Com queda do preço do barril do petróleo, autarquia negocia com investidores para não acelerarem a amortização da Operação Delaware, de antecipação de royalties, feita em 2014

Por PALOMA SAVEDRA

Aureliano destaca negociações com credores como medida fundamental para evitar colapso das finanças
Aureliano destaca negociações com credores como medida fundamental para evitar colapso das finanças -
Efeito colateral do novo coronavírus, a crise econômica tem sido um dos motivos de maiores preocupações do governo do Estado do Rio. Diversas medidas estão sendo estudadas pela Secretaria de Fazenda para amenizar o impacto da pandemia em solo fluminense. E o Rioprevidência também faz uma força-tarefa para garantir o pagamento de aposentadorias e pensões.

Presidente da autarquia estadual, o secretário Sérgio Aureliano (foto) vem intensificando esse trabalho, principalmente após a queda do preço do barril do petróleo (tipo Brent), no início deste ano, que estava em torno de 60 dólares e caiu para 30 dólares.

Como se sabe, a previdência estadual é 'dependente' de royalties e participações especiais de petróleo, já que essa é a sua principal receita.
E além de o órgão se preocupar com a arrecadação futura, há uma outra questão envolvendo o valor da commodity: o contrato que o Rioprevidência fez, no ano de 2014, nos Estados Unidos, para uma operação de antecipação de receita de royalties: a chamada Operação Delaware.

À época, o estado recebeu cerca de R$ 11 bilhões. E, atualmente, segue pagando os juros dessa operação financeira. De lá para cá, a autarquia fluminense já pagou R$ 9 bilhões e ainda faltam R$ 10 bilhões, informou Aureliano à coluna.

Negociação

Agora, o presidente do Rioprevidência aposta nas negociações com os investidores (envolvidos nessa operação), já que as cláusulas contratuais preveem que o Estado do Rio 'assuma o risco' (da operação) quando há, por exemplo, redução do preço do barril.

"Quando isso acontece, o investidor tem o risco de não receber (o valor que deve ser pago pela autarquia estadual) e então começa a acelerar a amortização", explicou o secretário.

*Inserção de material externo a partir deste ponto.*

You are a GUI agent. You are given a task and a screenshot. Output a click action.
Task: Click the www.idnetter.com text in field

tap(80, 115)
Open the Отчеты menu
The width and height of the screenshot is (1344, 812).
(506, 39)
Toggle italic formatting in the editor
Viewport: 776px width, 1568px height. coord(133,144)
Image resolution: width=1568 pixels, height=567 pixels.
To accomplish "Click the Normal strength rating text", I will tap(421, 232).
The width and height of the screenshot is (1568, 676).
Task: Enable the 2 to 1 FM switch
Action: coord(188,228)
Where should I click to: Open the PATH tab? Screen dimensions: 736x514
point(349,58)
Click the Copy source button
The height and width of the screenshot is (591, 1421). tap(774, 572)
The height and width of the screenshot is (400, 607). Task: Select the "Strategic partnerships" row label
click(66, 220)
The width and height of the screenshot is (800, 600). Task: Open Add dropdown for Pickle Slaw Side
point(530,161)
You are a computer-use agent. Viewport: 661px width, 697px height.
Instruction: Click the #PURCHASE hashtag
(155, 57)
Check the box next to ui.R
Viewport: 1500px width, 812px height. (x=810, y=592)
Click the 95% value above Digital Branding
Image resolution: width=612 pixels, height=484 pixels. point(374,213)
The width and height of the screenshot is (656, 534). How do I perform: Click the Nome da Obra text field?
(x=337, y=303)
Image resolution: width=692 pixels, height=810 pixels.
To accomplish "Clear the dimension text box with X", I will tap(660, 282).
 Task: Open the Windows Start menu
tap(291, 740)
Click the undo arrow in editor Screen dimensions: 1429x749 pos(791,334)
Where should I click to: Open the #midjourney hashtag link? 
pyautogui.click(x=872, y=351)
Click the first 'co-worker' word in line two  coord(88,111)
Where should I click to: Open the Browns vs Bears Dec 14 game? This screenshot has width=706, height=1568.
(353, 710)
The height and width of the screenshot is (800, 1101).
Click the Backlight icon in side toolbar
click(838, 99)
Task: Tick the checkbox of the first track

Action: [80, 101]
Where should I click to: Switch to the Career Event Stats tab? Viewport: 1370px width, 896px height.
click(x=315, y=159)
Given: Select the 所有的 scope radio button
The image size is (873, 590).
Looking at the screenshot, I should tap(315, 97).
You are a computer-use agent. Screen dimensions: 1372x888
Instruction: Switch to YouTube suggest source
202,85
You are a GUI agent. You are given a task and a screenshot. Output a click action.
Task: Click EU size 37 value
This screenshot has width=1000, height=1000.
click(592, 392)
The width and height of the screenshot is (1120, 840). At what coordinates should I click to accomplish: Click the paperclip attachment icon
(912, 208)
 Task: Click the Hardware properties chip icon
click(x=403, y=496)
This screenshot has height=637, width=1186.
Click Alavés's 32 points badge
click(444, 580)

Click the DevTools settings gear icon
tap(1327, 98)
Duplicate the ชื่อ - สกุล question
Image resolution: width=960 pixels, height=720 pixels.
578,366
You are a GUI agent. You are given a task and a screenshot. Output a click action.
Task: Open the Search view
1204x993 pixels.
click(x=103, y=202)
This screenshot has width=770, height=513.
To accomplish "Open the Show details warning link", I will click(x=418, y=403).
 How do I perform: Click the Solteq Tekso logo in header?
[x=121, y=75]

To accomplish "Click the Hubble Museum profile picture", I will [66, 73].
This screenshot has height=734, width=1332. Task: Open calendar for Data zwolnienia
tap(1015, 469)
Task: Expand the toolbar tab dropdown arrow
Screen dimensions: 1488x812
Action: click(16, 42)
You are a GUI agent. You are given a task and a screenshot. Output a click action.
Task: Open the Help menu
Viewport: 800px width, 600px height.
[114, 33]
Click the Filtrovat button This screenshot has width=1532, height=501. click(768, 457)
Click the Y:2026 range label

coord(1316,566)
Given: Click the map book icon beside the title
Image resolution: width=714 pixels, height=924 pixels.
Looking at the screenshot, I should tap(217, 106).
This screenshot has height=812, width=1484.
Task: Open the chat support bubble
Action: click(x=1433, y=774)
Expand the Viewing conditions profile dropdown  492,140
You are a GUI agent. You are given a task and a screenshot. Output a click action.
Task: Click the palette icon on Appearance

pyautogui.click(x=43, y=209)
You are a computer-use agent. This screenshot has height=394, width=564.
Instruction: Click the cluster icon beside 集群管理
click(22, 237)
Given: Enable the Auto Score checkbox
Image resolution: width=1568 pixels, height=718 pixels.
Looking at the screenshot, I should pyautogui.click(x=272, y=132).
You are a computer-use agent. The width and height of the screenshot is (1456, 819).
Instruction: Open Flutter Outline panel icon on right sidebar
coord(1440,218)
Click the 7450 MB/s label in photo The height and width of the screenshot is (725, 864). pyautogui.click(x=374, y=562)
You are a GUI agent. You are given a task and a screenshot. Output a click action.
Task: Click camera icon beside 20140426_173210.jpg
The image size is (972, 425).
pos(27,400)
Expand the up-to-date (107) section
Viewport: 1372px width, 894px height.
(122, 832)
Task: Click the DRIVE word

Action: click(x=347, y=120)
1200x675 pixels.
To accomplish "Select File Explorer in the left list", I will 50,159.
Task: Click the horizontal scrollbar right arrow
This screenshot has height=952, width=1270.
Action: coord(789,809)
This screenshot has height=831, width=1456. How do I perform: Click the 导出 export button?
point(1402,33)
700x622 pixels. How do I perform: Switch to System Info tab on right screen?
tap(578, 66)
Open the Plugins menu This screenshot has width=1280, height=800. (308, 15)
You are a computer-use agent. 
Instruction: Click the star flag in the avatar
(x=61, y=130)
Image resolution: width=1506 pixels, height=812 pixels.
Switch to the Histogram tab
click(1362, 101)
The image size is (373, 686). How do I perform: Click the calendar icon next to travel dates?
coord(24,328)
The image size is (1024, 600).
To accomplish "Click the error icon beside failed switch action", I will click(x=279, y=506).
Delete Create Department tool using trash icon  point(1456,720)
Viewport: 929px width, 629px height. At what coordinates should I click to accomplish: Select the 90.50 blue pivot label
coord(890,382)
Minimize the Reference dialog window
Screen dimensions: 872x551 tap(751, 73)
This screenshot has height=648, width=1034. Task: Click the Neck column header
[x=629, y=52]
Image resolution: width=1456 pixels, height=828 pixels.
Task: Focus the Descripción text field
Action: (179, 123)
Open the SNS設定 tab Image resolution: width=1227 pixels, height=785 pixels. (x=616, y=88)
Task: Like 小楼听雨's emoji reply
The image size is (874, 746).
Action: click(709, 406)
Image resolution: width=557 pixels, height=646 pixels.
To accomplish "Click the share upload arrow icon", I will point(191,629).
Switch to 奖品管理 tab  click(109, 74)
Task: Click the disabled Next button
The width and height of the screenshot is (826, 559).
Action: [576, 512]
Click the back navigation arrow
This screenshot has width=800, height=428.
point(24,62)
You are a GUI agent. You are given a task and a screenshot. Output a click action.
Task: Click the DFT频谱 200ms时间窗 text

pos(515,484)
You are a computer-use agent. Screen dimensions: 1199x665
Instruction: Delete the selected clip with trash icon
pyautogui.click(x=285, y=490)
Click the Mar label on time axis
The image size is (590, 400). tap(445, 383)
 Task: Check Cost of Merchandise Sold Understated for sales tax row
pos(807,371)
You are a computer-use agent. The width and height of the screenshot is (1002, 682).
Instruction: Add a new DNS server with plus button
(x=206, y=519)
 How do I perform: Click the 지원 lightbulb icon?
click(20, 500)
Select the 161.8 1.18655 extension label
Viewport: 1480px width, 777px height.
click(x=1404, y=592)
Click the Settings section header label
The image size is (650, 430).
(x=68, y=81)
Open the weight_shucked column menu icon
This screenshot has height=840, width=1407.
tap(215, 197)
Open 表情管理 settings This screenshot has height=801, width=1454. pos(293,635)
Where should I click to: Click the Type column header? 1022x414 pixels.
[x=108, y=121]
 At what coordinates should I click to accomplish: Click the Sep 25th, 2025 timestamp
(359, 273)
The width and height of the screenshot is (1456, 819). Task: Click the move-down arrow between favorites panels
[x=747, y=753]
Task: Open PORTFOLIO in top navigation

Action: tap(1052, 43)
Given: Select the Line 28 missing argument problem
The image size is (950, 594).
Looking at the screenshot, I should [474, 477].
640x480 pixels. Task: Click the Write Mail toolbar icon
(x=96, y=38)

Com isso, a receita que entrará de royalties praticamente será usada para honrar esse contrato. "(Desse jeito) O Rioprevidência praticamente não recebe nada e dependemos desse dinheiro para pagar aposentados e pensionistas", ressaltou ele, lembrando que ainda há aporte de dinheiro do Tesouro estadual.
Conversa com credores
Nas negociações com os investidores, o Rioprevidência aponta que o atual cenário econômico no mundo não é favorável. E a aplicação desses recursos não será vantajosa. "Eles retêm o dinheiro e terão que aplicá-lo, mas os papéis do governo (no exterior) estão com taxa zero. Eles não têm, neste momento, mercado para ficar com esse dinheiro. Estamos propondo de eles não acelerem a amortização", disse Aureliano.
Fonte principal de arrecadação
Para se ter uma ideia da dependência que o Rioprevidência tem de royalties, a maior queda dessa receita ocorreu em 2016, o pior período fiscal do estado. Naquele ano, entraram apenas R$ 3,4 bilhões no caixa. A título de comparação, em 2014, foram R$ 8,7 bilhões e, em 2015, R$ 5,2 bilhões. Já em 2017, foi para R$ 7,1 bilhões. Em 2018, R$ 12,9 bilhões. E, no ano passado, R$ 13,4 bilhões. Mas, agora, uma nova queda é estimada para 2020.